# Task prompt:
Pictures left aside, return the lines below exactly, from the one with "Focus the NewScenario" to the end, including both ends.

Top of Record extracts

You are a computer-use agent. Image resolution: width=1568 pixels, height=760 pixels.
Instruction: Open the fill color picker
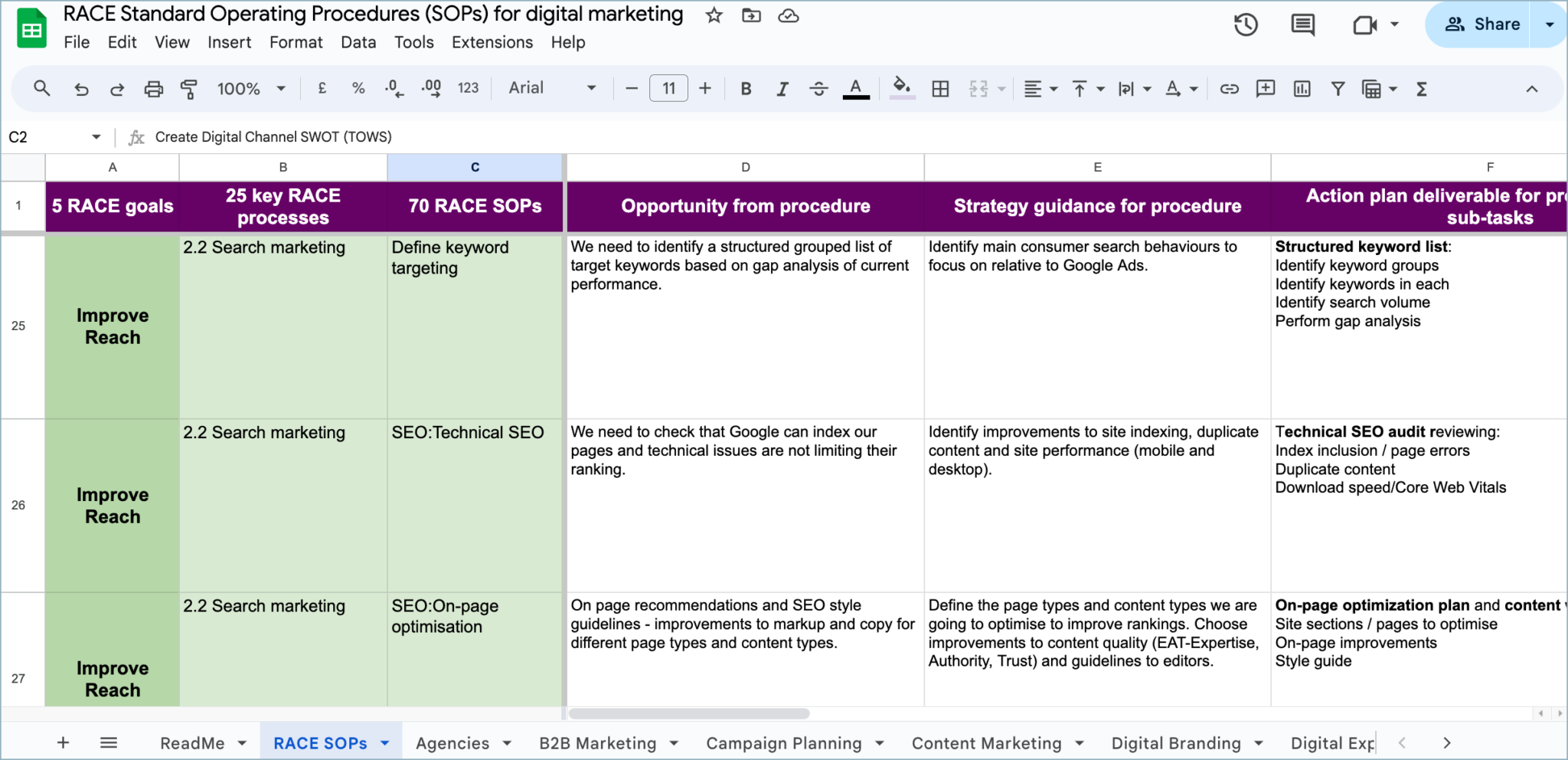click(901, 88)
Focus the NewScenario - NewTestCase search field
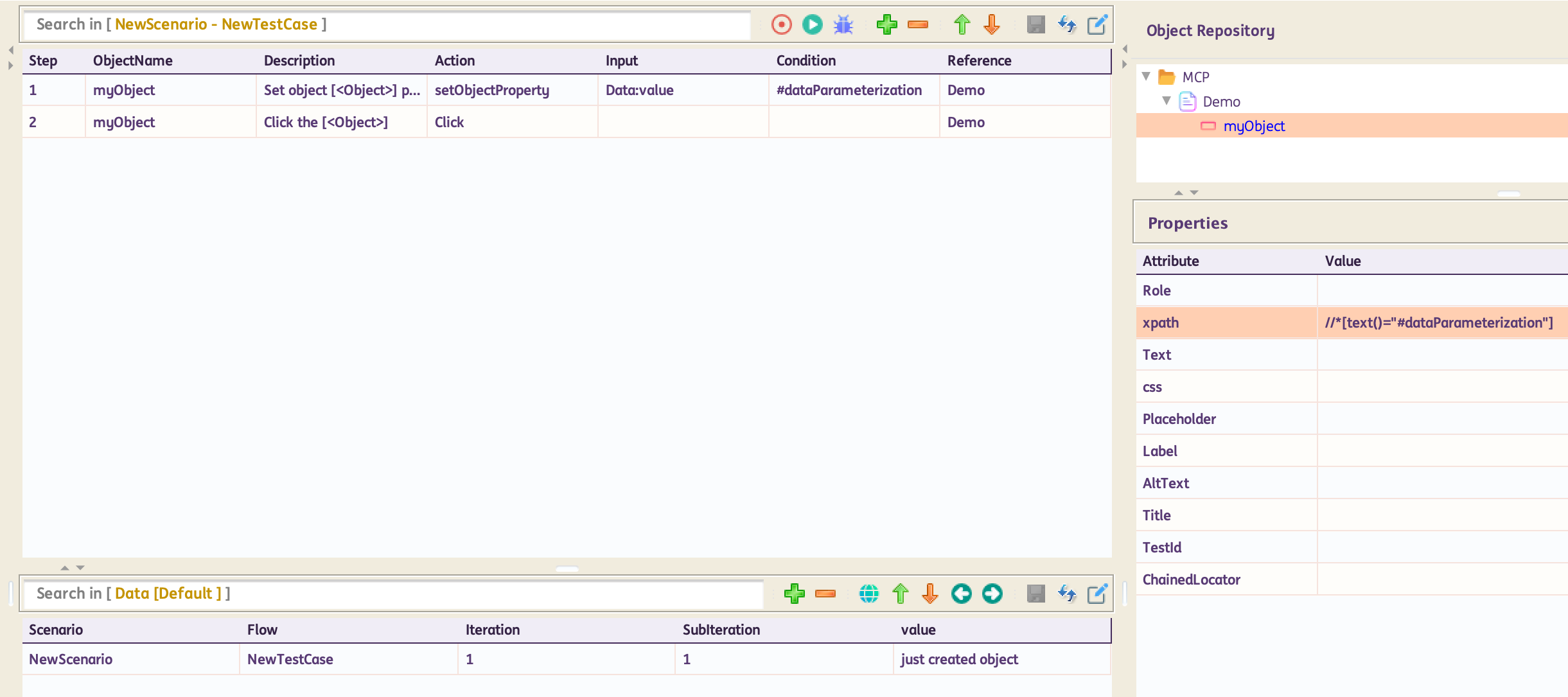Viewport: 1568px width, 697px height. click(385, 24)
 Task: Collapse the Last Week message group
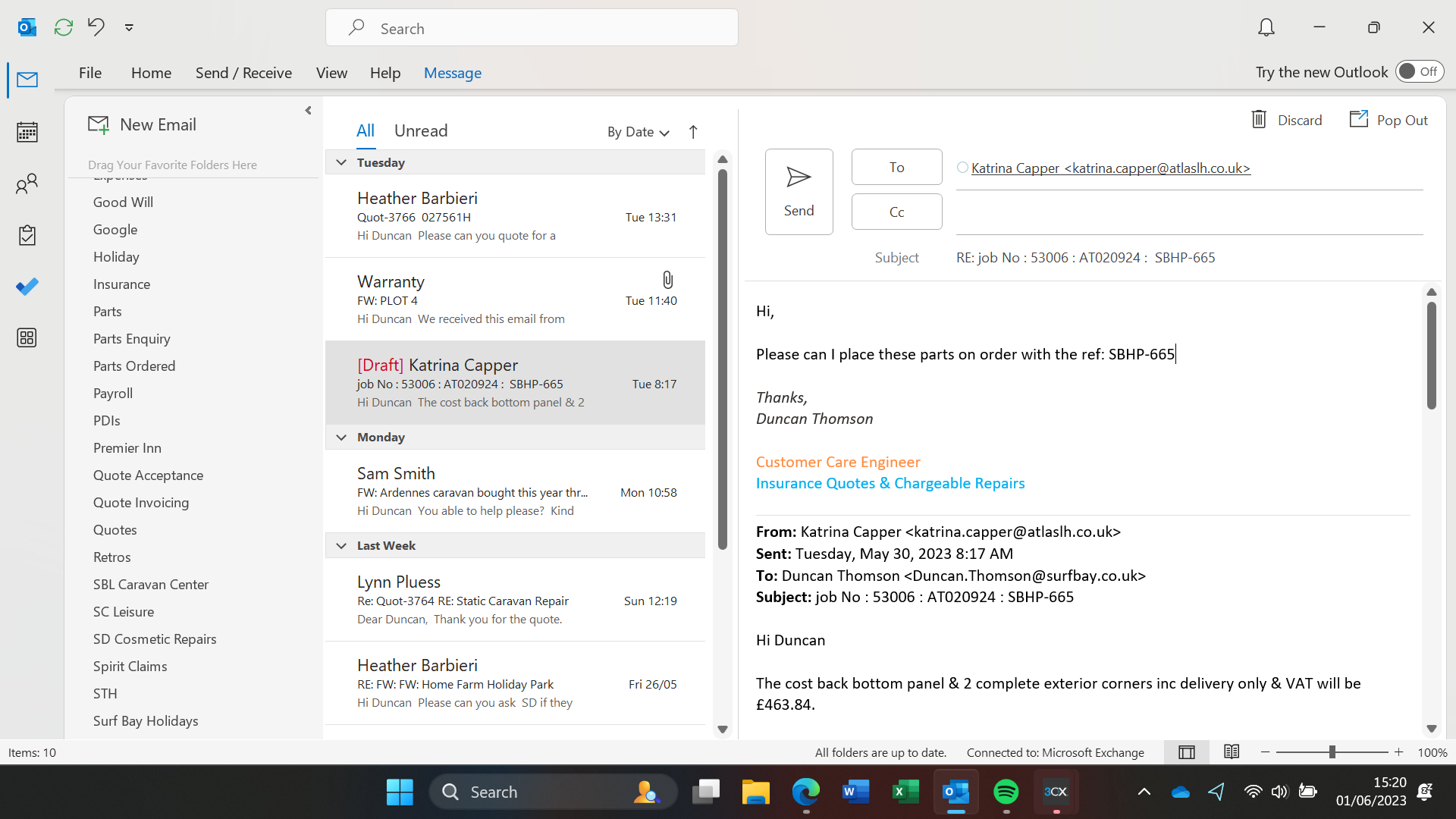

Bottom of Record extracts

# Written response:
Focus the NewScenario - NewTestCase search field
Viewport: 1568px width, 697px height. click(385, 24)
 Task: Collapse the Last Week message group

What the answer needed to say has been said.